After Irvin, Muhammad-Ali Abdur-Rahkman has taken advantage of increased playing time with the injury to LeVert. In his last five games, the freshman shooting guard is averaging just about 10 points per game in 26 minutes on the court, including 18 points in 32 minutes at Michigan State last game. He's a decent three point shooter (6-18 on the year), but so far, he's shown more of a penchant to attack the rim and score from inside the arc.


He's still young, so hopefully Iowa can rattle him, but he's definitely someone who can provide life to this lifeless Michigan offense. He could be particularly dangerous on ball screens if Iowa doesn't stay in front of him.

Then there's Max Bielfeldt, a 6'7" senior playing as Michigan's main man at the center position. He may be undersized, but he is the team's best rebounder and one of their best finishers around the rim.


The only caveat is that he doesn't have a lot of minutes under his belt this season. He has played well in recent games, however.

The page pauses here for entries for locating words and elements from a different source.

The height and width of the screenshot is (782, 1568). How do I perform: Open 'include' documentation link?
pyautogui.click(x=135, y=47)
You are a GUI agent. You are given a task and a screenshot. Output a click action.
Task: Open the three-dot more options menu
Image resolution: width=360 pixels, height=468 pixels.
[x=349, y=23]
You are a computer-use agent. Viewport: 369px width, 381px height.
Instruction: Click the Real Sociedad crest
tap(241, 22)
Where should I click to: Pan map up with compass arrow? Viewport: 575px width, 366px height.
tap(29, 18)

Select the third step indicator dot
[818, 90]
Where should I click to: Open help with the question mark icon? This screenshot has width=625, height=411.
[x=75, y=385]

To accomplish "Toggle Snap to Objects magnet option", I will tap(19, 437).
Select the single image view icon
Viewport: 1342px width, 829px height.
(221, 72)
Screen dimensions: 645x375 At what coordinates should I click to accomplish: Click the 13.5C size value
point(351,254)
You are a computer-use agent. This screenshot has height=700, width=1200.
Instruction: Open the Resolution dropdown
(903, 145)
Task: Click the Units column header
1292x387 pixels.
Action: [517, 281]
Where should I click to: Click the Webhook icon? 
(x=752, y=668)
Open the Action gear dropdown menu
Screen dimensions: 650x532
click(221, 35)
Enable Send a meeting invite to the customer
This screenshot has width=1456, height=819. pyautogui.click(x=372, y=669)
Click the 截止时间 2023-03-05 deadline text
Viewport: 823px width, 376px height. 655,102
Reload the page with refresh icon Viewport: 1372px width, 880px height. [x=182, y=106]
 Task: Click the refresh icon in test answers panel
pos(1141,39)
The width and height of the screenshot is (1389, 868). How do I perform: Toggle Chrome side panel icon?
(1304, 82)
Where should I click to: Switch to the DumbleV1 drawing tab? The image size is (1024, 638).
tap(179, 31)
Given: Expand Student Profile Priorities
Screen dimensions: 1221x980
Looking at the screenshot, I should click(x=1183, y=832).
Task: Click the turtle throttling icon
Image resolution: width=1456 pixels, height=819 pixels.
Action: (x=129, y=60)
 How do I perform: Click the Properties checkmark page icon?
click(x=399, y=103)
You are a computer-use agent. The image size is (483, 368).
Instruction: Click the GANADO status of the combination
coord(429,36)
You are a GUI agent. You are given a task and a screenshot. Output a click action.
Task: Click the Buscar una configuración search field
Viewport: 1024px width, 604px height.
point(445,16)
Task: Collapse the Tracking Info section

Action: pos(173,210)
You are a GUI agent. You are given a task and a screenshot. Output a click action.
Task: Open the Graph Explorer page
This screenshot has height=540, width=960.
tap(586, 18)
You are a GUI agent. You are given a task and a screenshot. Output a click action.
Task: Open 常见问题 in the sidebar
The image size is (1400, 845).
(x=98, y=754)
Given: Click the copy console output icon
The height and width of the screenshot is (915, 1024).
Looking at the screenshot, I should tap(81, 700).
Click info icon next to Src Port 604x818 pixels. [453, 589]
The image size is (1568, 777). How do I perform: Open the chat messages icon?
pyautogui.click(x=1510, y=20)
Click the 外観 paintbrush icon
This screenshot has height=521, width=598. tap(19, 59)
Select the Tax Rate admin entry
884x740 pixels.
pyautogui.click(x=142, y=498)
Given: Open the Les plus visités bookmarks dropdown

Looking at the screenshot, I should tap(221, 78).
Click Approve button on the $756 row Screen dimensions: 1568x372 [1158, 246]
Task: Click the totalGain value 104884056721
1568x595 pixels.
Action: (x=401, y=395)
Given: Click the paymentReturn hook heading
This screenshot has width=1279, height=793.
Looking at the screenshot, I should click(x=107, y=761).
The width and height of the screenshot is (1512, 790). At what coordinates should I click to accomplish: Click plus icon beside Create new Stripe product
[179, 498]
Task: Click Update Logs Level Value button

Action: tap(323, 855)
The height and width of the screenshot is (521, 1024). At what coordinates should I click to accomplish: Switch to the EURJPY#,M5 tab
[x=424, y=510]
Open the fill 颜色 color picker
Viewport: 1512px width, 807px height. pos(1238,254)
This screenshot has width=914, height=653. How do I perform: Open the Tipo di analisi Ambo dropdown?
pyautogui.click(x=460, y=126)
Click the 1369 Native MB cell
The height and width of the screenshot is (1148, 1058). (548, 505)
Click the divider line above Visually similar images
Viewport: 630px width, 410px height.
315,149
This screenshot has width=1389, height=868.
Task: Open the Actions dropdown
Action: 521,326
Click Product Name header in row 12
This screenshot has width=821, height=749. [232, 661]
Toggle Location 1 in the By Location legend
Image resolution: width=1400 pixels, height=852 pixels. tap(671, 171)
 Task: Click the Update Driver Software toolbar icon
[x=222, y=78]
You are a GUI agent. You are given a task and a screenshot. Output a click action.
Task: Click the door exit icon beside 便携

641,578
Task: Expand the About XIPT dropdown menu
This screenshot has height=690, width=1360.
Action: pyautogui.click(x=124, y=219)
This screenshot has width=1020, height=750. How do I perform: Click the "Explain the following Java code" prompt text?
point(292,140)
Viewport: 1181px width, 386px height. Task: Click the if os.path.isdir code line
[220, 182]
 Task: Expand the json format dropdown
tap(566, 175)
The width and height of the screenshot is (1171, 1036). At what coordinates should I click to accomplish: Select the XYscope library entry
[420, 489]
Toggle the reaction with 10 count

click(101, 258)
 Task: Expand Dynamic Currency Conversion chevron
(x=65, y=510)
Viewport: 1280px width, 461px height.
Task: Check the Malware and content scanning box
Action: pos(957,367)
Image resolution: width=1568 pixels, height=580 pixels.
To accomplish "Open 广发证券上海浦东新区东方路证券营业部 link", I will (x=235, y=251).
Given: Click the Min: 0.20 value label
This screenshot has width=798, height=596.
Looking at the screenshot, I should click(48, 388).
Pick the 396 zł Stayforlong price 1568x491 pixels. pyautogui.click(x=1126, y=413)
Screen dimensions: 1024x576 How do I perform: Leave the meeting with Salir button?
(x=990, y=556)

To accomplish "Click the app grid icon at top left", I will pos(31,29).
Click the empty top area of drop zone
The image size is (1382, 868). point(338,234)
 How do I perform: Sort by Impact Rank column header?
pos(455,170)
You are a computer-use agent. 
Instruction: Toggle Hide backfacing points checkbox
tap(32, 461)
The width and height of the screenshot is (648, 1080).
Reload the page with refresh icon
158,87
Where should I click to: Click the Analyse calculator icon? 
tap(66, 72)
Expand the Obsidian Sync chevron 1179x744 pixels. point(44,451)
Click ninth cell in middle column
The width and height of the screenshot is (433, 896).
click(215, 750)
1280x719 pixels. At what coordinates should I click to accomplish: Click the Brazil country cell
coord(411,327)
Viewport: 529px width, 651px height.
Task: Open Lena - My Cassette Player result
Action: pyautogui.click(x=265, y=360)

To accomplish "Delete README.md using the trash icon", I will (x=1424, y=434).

After Biefeldt, there is Spike Albrecht, who is the best assist man on the team and a threat to shoot from deep. Aubrey Dawkins is another freshman, who has put up double-digits in a few games recently, but is still finding his way in the college game. And then there is another freshman in Ricky Doyle, who is a meh rebounder, but is very good at finishing around the rim. The only problem? He doesn't usually take a whole lot of shots.

In reality, though, after Zak Irvin, this team is a bit of a crapshoot on offense. They play very good team defense, but without LeVert and Walton Jr., it's hard to tell what they are going to get on offense on a nightly basis.

What Kenpom Thinks

Kenpom Ranking: Iowa #45, Michigan #79

Projected Score: Iowa 60 (44%), Michigan 61 (56%)

Projected Points Per Possession: Iowa 1.00 PPP, Michigan 1.02

Projected Possessions: 60

For the season, Michigan's average offensive possession has been 20.3 seconds long. According to Kenpom, that is the 330th in the country when you compare it to the 18.3 Division I average. Taking that into account, and then adding in that the Wolverines never turn the ball over and Iowa isn't really forcing a lot of turnovers in Big Ten play, then it isn't all that surprising that we may be in for a slow, low-scoring game. Kenpom has Iowa ranked higher than Michigan, but thanks to home court advantage, the Wolverines are favored by 1. And in my opinion, I agree with an almost 50/50 win probability for both teams here because I can see Iowa's size being a big advantage, but I can also see Michigan's zone defenses slowing down Iowa and their three point shooting getting them over the hump.

The one thing that gives me a good feeling about Iowa in this one, however, is the way they have played on the road this season. Leaving the Wisconsin game aside, the Hawkeyes have looked very comfortable on the road this year. Yes, that Purdue loss sucks, but it was a close road loss without Aaron White to a young, but talented team. If White would have been healthy, Iowa probably would have taken that game. White is healthy for this game and they are the better and more experienced team than Michigan is. I think they can do it.